Task description: With pictures omitted, transcribe exactly the lines from the one containing "You are a computer-use" to the end of the records below.

Excerpted data:
[Start of Attachment]
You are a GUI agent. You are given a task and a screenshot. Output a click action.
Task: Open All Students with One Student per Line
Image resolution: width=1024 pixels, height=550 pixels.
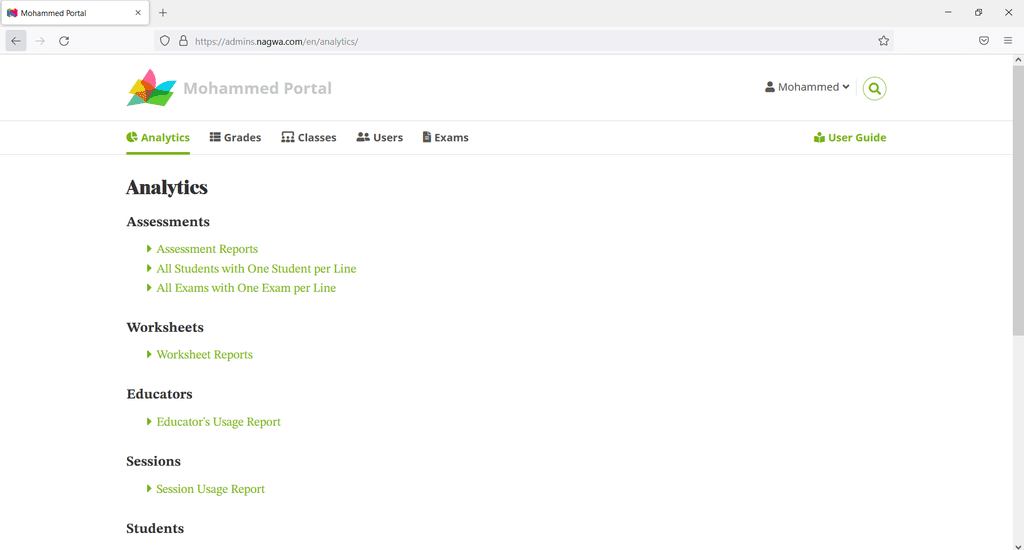256,269
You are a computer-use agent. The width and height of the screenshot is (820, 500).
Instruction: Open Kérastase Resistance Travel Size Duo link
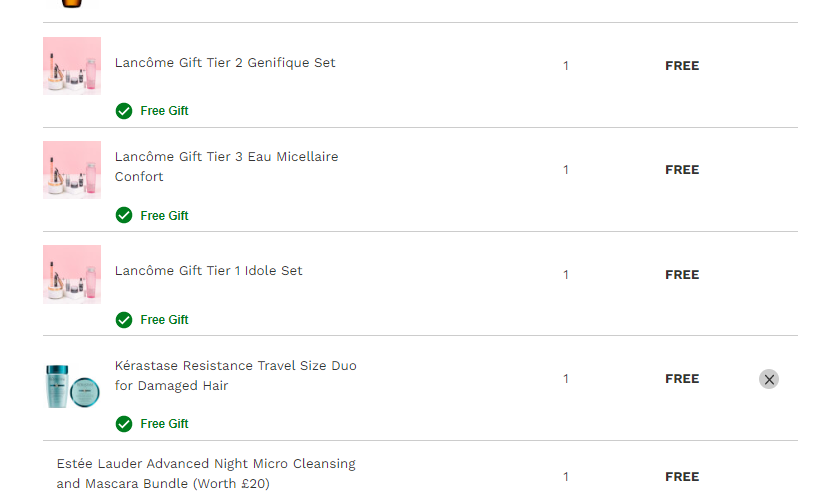[x=235, y=376]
[End of Attachment]
Worked solution:
You are a computer-use agent. The width and height of the screenshot is (820, 500).
Instruction: Open Kérastase Resistance Travel Size Duo link
[x=235, y=376]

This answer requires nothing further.